▸ **OBJECTIVES**:
(A) In the forum post about channels changing their mission, rewrite the paragraph beginning "The Weather Channel used to be" as a short bulleted list that keeps its main points.
(B) According to the forum post about channels changing their mission, what new name did Outdoor Life Network take after adding hockey?

▸ **DOCUMENT EXTRACT**:
═══

• Get involved.
    We want your input!
    Apply for Membership and join the conversations about everything related to broadcasting.

    After we receive your registration, a moderator will review it. After your registration is approved, you will be permitted to post.
    If you use a disposable or false email address, your registration will be rejected.

    After your membership is approved, please take a minute to tell us a little bit about yourself.
    https://www.radiodiscussions.com/forums/introduce-yourself.1088/

    Thanks in advance and have fun!
    RadioDiscussions Administrators

Channels changing their mission.

Follow along with me here.. and I'll have a question at the end..

TV Land used to be a repository for all kinds of good older TV shows. Now it has a bunch of original shows, reality programs and runs movies.

TV Guide channel used to be just that: a channel that showed you what was on TV. They added some logical programming where they still ran the guide on the screen, but also had shows about the TV programs on TV. Now they're running movies and some off-network shows too.

The Weather Channel used to be wall-to-wall weather forecasts. Now it's filled with programs that sometimes strain to relate themselves to weather and movies that have little to do with weather. It has Al Roker doing whatever he does in the morning and a lot of just straight news at times. The weather seems to be an afterthought.

Years ago, The Nashville Network changed it's name to TNN and changed it's programming to be less country specific. It later became Spike TV.

Outdoor Life Network picked up the Tour De France and since it was an outdoor sporing event it still made some sense. Later it added Hockey. When it did and it became more of a sports network, they changed the name of the channel to Versus.

My question is this: why is it so hard for channels like TV Land, TV Guide and The weather channel to admit they don't want to be what their names suggest anymore? Why can't they do what TNN and OLN did? Change their name and just move on to what they want to be. To me, it's almost like false advertising for the weather channel to call themselves that anymore. Rename and move on.
 
(See also:

MTV - Music Television
CMT - Country Music Television
VH1 - (Music) Video Hits One)

═══

▸ **MATERIAL SHOWN**:
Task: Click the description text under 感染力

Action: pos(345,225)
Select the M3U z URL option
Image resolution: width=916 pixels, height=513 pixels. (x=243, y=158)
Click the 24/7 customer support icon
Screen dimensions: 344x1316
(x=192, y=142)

═══

▸ **EXERCISE RESPONSES**:
(A)
- The Weather Channel once aired nothing but weather forecasts.
- It now runs programs that sometimes strain to connect to weather, plus movies that have little to do with it.
- Al Roker appears in the mornings, and at times the channel airs straight news.
- Weather now seems to be an afterthought.

(B) Versus.